いつの間にか我が家に出入りするようになったこの大学生の娘について、暇潰しに遊びに来る風変わりな小娘ぐらいにしか認識していなかった。
万事この娘の行動は、若さと楽天的な性質からくる積極果敢という四文字で言い表して足りると計り思っていた。しかし彼女も人並みの懊脳を抱えているのかもしれぬ。
「何、誉めているのさ。しかしお前も人並みに、悩める青春を送っているようだね」
「まあね。何せ悩み事の多いお年頃だもん。だからせめて少しでも面白ろ可笑しく生きようと思って、こうしておっちゃんに絡んでんのさ」
「そうか。俺に絡むとそんなに面白いか?」
「ああ、面白いね。今時夏目漱石の没後弟子何て言って高等遊民を真面目にやってんのは、おっちゃんぐらいなもんだもん」
私にはその面白いということが、いつもの嘲笑のように思えてならなかった。しかし、まりあの言うことが世間一般的な見方であろうか。
私は暫し考えた。答えは否である。
「まりあ、夏目漱石という人は決して百年前の偉人ではない。彼は余りにも新し過ぎたのだ。百年後の今を見てみろ。高等遊民がニートというハイカラな言葉で流行り出したではないか。今に国民の半数はニートになる。つまりこの夏目源五郎は尤も時代に即した生き方をしている訳だ」
「だ~からそんなことを言うおっちゃんが、既に面白いんだってば。第一みんなニートになったら誰がお店屋さんやんのさ」
「そりゃロボットさ」
「駄目だよそんじゃ」
今後人間の仕事の大半がロボットに取って代わるという学術論文は、枚挙に暇がない。まりあにその資料を見せてやろうかと思ったが、面倒だしどうせ取り合わぬだろう。
私はまりあにいい竹篦返しを思いついた。
「まりあ、ロボットにも出来ないことがある」
「ロボットにも出来ないこと?う~ん……」
まりあは暫く腕組みしてから言った。
「それは恋だね」
「ああ、そうだよ。お前も俺なんかに拘り合っていないで恋でもしてみたらどうだ?」
「ああ、そうだね。……おっちゃん、あたしと恋でもしてみる?」
私が次の言葉を探している内に、まりあは唐突に背を向けると、長い黒髪を揺らしながら足早にロビーから外へと立ち去って行った。
私は腕組みして、今まりあが言った捨て台詞の意味を考えない訳にはいかなかった。どう考えてもいつもの嘲弄としか受け取れない。或いは私に心理戦を仕掛けようとしているのかもしれぬ。
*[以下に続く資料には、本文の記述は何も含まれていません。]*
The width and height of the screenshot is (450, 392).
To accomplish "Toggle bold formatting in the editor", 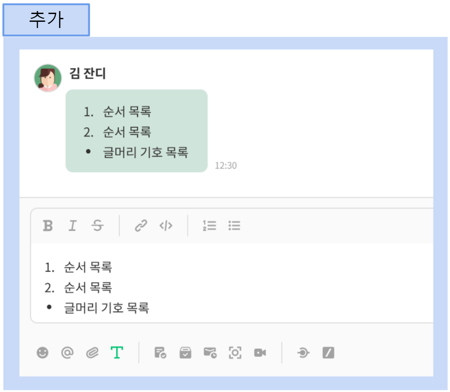I will coord(48,226).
しかしその捨て台詞を言うとき、まりあの顔は赤かった。
まりあと私の関係はとても普通にいう師弟関係のはずがなかった。かといってこの一回り以上離れた若い娘と、友人関係にあるかといえばそうでもなかった。
彼女が私を特殊(スペシャル)という以上に彼女は特殊(スペシャル)であり、その娘に輩朋のように扱われることに一瞬の愉快を感じていたこともまた事実である。私はこの娘の私生活について殆ど知らない。常太郎が言うまでもなく容姿端麗であるし、その破天荒な性格を差し引いてみても充分に人を惹き付ける魅力があるのは慥かだ。恋人がいたとしても不思議ではない。
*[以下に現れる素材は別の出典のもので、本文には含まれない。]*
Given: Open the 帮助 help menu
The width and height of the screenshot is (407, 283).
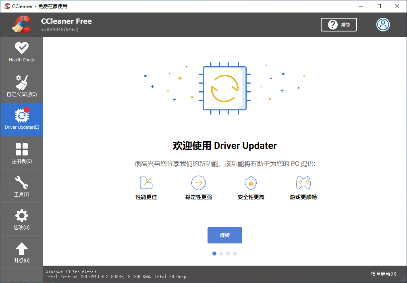Looking at the screenshot, I should (338, 25).
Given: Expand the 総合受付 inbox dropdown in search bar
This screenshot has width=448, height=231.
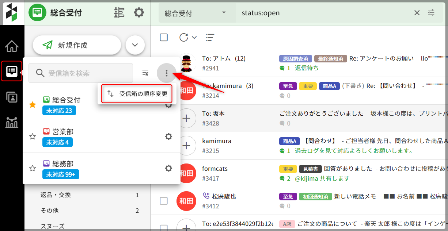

そんな十歳以上離れた娘と私が恋愛するということが果たして有り得るだろうか?そもそもまりあは私に好意を持っているのだろうか?もし仮に好意を持っているとして、私は関係を進めようとする意志があるのだろうか?そこまで考えた処で、これはまりあのいつもの悪戯ではないかと気付き急に馬鹿らしくなって止めた。